Stored data entries:
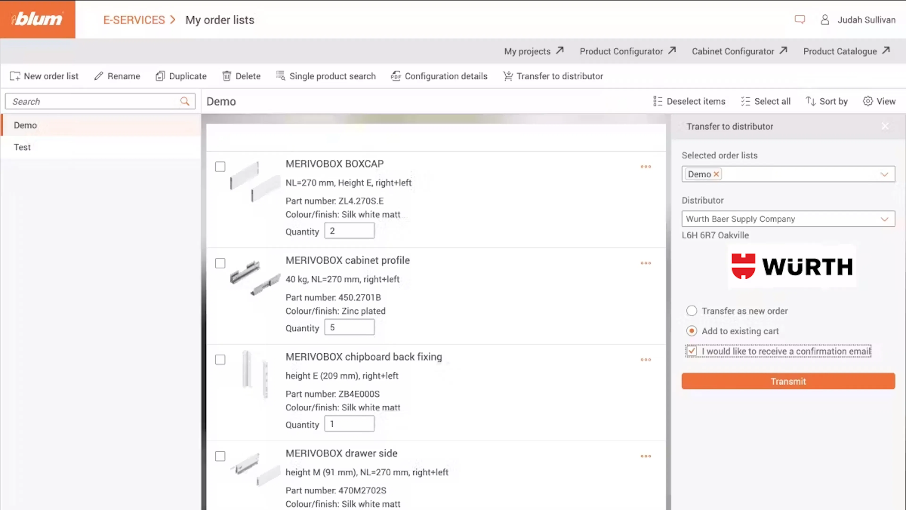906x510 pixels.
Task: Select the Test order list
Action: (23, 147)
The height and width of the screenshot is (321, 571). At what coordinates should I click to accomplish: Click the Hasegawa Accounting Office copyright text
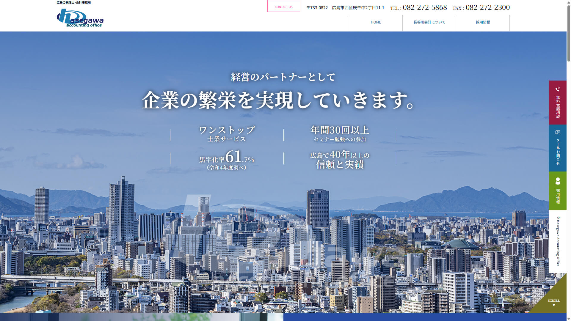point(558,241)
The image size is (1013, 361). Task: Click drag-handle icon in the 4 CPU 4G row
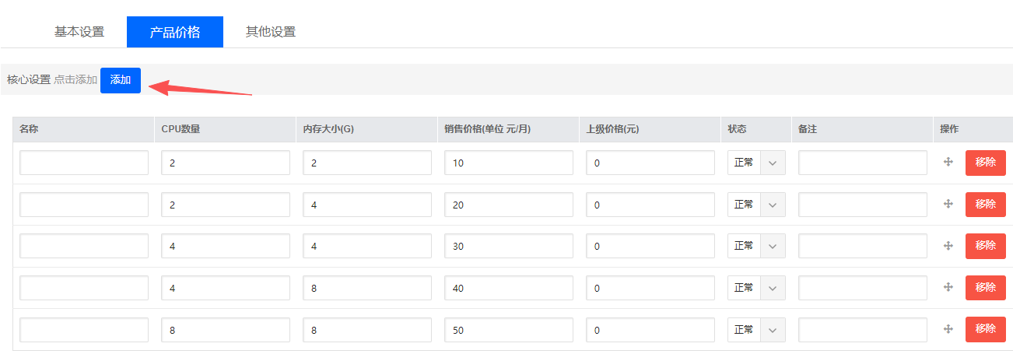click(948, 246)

Objective: Count the lines in the records above that contain the string "Task" and give only that number.

Result: 2